Copy out each line in the rows below that contains the string "Collapse". Only matches with the same capitalization count.

┌─ Supplied entries

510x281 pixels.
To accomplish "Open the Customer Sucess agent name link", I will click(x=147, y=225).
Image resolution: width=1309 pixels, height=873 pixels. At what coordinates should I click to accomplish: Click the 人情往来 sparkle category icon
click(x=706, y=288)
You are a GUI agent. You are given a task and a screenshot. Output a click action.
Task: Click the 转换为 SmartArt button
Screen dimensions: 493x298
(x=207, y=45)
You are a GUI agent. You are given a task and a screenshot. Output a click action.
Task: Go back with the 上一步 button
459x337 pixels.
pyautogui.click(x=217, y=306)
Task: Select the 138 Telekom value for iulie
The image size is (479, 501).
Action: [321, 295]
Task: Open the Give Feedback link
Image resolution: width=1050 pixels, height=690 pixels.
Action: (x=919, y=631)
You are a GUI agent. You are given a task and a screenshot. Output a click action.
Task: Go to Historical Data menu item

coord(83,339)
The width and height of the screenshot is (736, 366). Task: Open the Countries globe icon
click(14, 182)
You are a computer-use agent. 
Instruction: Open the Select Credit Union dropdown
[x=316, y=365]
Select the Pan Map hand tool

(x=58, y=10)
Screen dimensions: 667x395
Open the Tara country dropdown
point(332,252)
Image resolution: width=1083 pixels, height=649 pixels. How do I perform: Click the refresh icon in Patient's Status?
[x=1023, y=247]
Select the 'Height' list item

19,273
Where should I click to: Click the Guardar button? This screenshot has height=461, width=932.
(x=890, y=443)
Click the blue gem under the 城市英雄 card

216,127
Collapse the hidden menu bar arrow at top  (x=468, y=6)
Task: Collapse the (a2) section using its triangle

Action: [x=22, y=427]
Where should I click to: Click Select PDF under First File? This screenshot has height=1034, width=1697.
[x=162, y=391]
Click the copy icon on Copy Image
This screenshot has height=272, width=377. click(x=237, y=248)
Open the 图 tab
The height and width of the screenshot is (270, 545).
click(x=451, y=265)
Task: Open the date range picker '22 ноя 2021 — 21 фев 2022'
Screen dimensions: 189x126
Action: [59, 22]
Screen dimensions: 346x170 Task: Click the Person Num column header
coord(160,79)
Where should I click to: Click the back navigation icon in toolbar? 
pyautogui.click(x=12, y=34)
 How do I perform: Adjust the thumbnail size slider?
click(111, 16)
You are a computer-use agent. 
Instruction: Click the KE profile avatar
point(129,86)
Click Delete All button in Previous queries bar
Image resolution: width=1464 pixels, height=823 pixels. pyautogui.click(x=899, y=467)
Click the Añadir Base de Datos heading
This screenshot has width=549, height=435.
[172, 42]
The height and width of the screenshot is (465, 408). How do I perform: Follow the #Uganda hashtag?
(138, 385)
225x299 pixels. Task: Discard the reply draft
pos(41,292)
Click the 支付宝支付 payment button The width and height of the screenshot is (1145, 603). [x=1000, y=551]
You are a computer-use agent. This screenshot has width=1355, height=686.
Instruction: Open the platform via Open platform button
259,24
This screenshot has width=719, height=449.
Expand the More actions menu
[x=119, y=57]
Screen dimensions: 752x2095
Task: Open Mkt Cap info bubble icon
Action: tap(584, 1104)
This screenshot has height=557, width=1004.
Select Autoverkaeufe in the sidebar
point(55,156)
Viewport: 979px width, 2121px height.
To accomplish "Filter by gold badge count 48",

└─

[Answer to this problem]:
Collapse the hidden menu bar arrow at top  (x=468, y=6)
Task: Collapse the (a2) section using its triangle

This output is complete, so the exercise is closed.